Serotonin

Serotonin (5-HT) is an indolamine compound derived from the dietary amino acid L-Tryptophan, which crosses the blood brain barrier via a neutral amino acid transporter. Tryptophan hydroxylase, an enzyme found in serotonin-producing neurons, is the rate limiting step in serotonin synthesis.
Serotonin naturally constricts blood vessels and promotes peristalsis in the gastrointestinal (GI) tract, hence its name "sero-tonin." In fact, there is more serotonin in our gastrointestinal tract than our brains.
Serotonin was first characterized as a neurotransmitter in the 1950s and later it was discovered to be one of the major modulatory neurotransmitters in the brain.
Cell bodies of serotonin neurons are primarily located in the Raphe Nuclei of the brainstem and project to most areas of the brain and spinal cord.

Let's briefly discuss serotonin receptors.
There are fourteen (14) different serotonin receptors identified to date. Serotonin receptors are classified into 7 classes, 5HT1-7, with additional subtypes within each numeric class. All serotonin receptors are metabotropic G-protein coupled receptors (GPCRs) with the exception of 5HT3 receptors which are ionotropic.

Some receptors are located almost exclusively on postsynaptic neurons or presynaptic neurons whereas others are located on both presynaptic and postsynaptic neurons.
We will review each serotonin receptor as we move through each class of antidepressant.
Let's take a closer look at 5HT1A receptors.
5HT1A receptors can be both presynaptic and postsynaptic. When presynaptic, 5HT1A receptors are auto receptors that provide a "braking system" for serotonin neurons.
5HT1A auto receptors located at the cell body region (i.e., somatodenritic region) of serotonin neurons decrease their impulse flow, or firing rate. They act as the police for serotonin neurotransmission by slowing down the impulse flow of serotonin neurons.
5HT1A auto receptors located at the nerve terminal region of serotonin neurons decrease the amount of serotonin released into the synapse with each action potential. See the figure below.

Selective serotonin reuptake inhibitors (SSRIs) selectively block serotonin transporters (SERTs) which are located at both the cell body (i.e., somatodendritic) region and the nerve terminal region of serotonin producing neurons. Blocking these transporters increases extracellular serotonin in those areas.
Oddly, the immediate increase in serotonin after administering an SSRI does not correlate with improvement in mood. In fact, it may take a few weeks to appreciate a therapeutic response.
So why does it take so long for SSRIs to work? Let's review the mechanism of action of selective serotonin reuptake inhibitors (SSRIs) to better understand why this happens.

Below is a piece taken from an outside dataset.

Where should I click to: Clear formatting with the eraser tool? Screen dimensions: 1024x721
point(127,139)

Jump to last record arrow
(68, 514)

Selective Serotonin Reuptake Inhibitors (SSRIs)

As stated previously, SSRIs inhibit serotonin reuptake into the nerve terminal by blocking the serotonin transporter (SERT).

Initially, serotonin levels increase faster at the cell body (i.e., somatodendritic) region of serotonin neurons than they do at the nerve terminal regions. The reason for this remains unclear.

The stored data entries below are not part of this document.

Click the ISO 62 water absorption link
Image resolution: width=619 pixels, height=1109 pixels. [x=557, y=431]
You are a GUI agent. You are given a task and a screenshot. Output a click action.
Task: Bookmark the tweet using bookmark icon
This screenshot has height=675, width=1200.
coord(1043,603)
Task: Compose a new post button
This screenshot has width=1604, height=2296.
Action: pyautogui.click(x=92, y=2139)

The rapid accumulation of serotonin at the somatodendritic region causes repeated stimulation of presynaptic somatodendritic 5HT1A auto receptors.

Repeated stimulation of 5HT1A auto receptors causes them to downregulate. The downregulation of 5HT1A receptors removes the braking system and therefore increases the firing rate of serotonin neurons (fewer police officers mean the serotonin neuron can fire faster). As a result, more serotonin is released at the nerve terminal region.

The problem with increasing serotonin levels abruptly is that more postsynaptic serotonin receptors will be stimulated--and this correlates with unwanted side effects such as anxiety, jitteriness, nausea, and sexual dysfunction.

Over time (usually weeks), the postsynaptic serotonin receptors down-regulate, which correlates with the therapeutic effects and the disappearance of side effects.